Second, a different reflective compound could be applied that achieves higher optical reflectivity of the sensor at a reduced reflector thickness, such as dielectric mirrors. Whilst this will both improve the sensor SNR and reduce signal distortion due to compression of the reflecting layer, such reflective coatings would likely add to the fabrication complexity and cost of these sensors. Whilst the cost of the optical fibre (ca. £2 per meter) is similar to that of a Fabry–Perot sensor, the simple dip-coating strategy proposed here adds less than £1 to the material cost, whereas dielectric coating runs, such as those required for Fabry–Perot sensors, add thousands per batch.
Third, velocity-controlled dip-coating or alternative deposition methods of the deformable elastomer could be employed to achieve greater control over the curvature of the sensor dome. This will allow accurate tuning of the sensor dome shape to the divergence pattern of the optical fibre, which could further reduce beam walk-off and improve sensor SNR. In addition, this could improve the sensor directivity observed indirectly in Fig. 4, but additional experiments are required to fully characterise and optimise the directional and spectral sensor response as well as its mechanical stability. Whilst in this work the pressure amplitude (0.71 MPa) was limited by the piezoelectric transducer, the LDV employed offers a dynamic range that could in principle detect pressures of up to ca. 9 MPa. Modelling the sensor as a one-dimensional harmonic oscillator operating at a frequency of 10 MHz, the maximum detected surface velocity corresponds to a sensor surface displacement of 4.8 nm, where Hooke's law predicts [for a Young's modulus for polydimethylsiloxane of 1.32 MPa (Moučka , 2021)] a surface displacement of 6.6 nm. Whilst the proposed sensor does not exhibit harmonic modes within the experimental bandwidth (cf. Fig. 3)—suggesting broadband sensitivity—the close agreement between these two models confirms that the sensor is operating in the linear regime, and is hence at negligible risk of mechanical damage at the reported pressure level.

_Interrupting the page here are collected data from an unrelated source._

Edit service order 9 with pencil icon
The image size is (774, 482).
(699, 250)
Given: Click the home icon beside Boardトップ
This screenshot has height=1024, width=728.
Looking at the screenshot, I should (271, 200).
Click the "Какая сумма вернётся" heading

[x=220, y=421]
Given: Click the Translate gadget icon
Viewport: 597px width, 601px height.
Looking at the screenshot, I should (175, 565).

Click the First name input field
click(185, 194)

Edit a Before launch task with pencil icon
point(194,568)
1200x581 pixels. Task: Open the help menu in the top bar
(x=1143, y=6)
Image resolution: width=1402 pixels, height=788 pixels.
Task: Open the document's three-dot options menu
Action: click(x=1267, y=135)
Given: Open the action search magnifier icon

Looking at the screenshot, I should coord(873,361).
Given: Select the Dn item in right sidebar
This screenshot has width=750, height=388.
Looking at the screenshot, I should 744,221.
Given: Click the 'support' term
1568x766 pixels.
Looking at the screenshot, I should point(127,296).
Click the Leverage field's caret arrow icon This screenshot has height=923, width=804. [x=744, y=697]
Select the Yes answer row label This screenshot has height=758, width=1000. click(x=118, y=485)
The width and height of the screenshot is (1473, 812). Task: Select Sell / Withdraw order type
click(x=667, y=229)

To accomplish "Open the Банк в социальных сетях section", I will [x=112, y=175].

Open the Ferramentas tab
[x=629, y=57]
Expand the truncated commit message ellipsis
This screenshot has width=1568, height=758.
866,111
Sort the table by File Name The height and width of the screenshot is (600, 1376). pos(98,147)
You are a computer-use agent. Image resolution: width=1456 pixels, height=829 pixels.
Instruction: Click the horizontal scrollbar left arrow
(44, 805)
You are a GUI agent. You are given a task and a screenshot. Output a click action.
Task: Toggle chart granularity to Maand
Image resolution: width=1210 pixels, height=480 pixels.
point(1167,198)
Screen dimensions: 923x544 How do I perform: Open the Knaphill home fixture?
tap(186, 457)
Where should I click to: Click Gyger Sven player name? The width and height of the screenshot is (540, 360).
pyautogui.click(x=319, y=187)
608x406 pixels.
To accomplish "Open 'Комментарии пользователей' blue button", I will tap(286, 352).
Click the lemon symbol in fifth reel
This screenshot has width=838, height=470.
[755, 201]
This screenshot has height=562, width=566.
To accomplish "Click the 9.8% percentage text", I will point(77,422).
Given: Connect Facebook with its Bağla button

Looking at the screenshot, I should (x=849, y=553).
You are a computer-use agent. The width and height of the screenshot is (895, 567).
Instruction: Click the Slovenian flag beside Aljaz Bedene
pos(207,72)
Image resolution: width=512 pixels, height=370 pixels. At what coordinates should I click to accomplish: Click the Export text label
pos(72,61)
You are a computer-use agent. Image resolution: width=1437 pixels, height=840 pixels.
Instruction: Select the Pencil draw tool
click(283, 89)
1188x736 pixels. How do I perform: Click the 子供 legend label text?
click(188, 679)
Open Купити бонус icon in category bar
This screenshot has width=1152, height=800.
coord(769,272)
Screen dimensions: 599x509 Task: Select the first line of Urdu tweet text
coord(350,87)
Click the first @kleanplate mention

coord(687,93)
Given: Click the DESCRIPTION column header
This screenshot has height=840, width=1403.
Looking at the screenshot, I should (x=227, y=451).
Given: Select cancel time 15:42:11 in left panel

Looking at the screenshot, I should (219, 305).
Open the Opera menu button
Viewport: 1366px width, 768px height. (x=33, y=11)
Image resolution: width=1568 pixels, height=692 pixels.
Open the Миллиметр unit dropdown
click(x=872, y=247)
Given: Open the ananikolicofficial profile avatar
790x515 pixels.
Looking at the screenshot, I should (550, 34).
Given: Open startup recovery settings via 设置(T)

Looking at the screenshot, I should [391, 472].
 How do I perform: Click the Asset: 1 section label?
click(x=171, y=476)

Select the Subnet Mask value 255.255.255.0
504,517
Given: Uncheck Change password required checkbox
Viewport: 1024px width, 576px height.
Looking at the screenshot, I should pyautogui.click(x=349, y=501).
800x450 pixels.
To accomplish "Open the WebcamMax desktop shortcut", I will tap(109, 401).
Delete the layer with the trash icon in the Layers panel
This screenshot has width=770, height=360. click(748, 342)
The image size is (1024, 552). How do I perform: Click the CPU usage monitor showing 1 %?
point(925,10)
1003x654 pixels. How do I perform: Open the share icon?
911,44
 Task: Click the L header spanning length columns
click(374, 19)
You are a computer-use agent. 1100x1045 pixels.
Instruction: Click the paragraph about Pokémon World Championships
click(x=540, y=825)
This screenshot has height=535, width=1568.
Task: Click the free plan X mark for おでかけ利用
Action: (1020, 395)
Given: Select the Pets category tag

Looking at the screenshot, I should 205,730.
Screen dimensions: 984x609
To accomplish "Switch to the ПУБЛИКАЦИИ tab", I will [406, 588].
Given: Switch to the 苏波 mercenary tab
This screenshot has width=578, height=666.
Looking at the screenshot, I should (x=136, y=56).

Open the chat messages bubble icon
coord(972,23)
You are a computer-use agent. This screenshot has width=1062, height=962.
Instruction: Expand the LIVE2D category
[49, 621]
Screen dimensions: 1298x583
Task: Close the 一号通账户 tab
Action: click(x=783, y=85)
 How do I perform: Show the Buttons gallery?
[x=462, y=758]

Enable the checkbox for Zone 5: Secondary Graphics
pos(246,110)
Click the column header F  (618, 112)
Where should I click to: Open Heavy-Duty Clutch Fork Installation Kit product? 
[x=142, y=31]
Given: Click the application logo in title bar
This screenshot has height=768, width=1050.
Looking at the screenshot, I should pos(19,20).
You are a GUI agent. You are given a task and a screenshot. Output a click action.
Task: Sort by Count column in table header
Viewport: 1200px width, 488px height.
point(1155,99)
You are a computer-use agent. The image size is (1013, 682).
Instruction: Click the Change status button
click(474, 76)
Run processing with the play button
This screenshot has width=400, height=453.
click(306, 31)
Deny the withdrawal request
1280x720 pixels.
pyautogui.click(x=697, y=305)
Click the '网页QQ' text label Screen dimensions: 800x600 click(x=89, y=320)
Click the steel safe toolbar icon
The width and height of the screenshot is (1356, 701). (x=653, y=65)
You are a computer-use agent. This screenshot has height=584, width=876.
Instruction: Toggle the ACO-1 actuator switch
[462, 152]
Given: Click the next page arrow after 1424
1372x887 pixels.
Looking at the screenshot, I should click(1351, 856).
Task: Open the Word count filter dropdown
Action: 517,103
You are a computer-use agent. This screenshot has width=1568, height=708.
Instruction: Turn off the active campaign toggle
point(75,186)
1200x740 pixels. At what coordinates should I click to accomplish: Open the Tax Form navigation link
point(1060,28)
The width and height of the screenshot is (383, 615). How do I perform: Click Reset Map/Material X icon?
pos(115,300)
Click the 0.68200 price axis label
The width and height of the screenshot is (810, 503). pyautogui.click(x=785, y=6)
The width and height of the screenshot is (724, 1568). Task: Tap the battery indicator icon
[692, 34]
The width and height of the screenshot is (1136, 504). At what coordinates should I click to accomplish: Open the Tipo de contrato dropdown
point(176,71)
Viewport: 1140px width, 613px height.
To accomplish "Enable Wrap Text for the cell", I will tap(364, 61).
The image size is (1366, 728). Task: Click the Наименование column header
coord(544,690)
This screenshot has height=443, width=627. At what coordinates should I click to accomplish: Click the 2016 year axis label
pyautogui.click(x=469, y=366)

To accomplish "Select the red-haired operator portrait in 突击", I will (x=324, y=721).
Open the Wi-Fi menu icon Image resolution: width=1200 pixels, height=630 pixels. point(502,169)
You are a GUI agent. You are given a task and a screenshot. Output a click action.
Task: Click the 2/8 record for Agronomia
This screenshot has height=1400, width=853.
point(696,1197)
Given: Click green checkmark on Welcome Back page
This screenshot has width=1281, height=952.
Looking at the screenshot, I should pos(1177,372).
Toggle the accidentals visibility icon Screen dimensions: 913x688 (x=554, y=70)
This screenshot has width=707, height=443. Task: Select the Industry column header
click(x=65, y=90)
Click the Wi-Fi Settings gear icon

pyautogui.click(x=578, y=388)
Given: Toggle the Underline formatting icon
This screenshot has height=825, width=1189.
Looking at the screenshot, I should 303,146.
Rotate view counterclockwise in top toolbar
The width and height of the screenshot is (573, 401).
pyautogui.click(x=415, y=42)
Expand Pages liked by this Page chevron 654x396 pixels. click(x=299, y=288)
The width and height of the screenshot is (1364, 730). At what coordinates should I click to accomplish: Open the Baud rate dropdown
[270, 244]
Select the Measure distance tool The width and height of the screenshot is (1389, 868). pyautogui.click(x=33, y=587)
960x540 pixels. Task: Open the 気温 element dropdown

The improvements discussed above are expected to increase the performance of the proposed non-resonant fibre-optic ultrasound sensor to approach that observed for state-of-the-art sensors based on Fabry–Perot cavities. Combined with a simple fabrication process, turn-key operation, and the potential for quantitative sensing without the need for calibration measurements, the sensor presented in this work enables reliable, sensitive, and cost-effective sensing for ultrasound and photoacoustic imaging using truly disposable probes, which will facilitate application of ultrasound sensing in highly miniaturised interventional biomedical imaging, in HIFU measurements and metrology, or in non-destructive testing and structural health monitoring.
Acknowledgments
This work was supported by the Wellcome/EPSRC Centre for Interventional and Surgical Sciences (WEISS) (203145Z/16/Z), the Academy of Medical Sciences (SBF007/100006), the Rosetrees Trust (PGS19-2/10006), and the Royal Academy of Engineering (RF/201819/18/125). The authors thank Paul Beard and Edward Zhang for providing the Fabry–Perot sensor used in this work, and for fruitful discussions about the quantitative comparison of the performance of the sensor types.
Author Declarations
Conflict of Interest
R.J.C. is a shareholder of Echopoint Medical Ltd.
Data Availability
The data that support the findings of this study are available from the corresponding author upon reasonable request.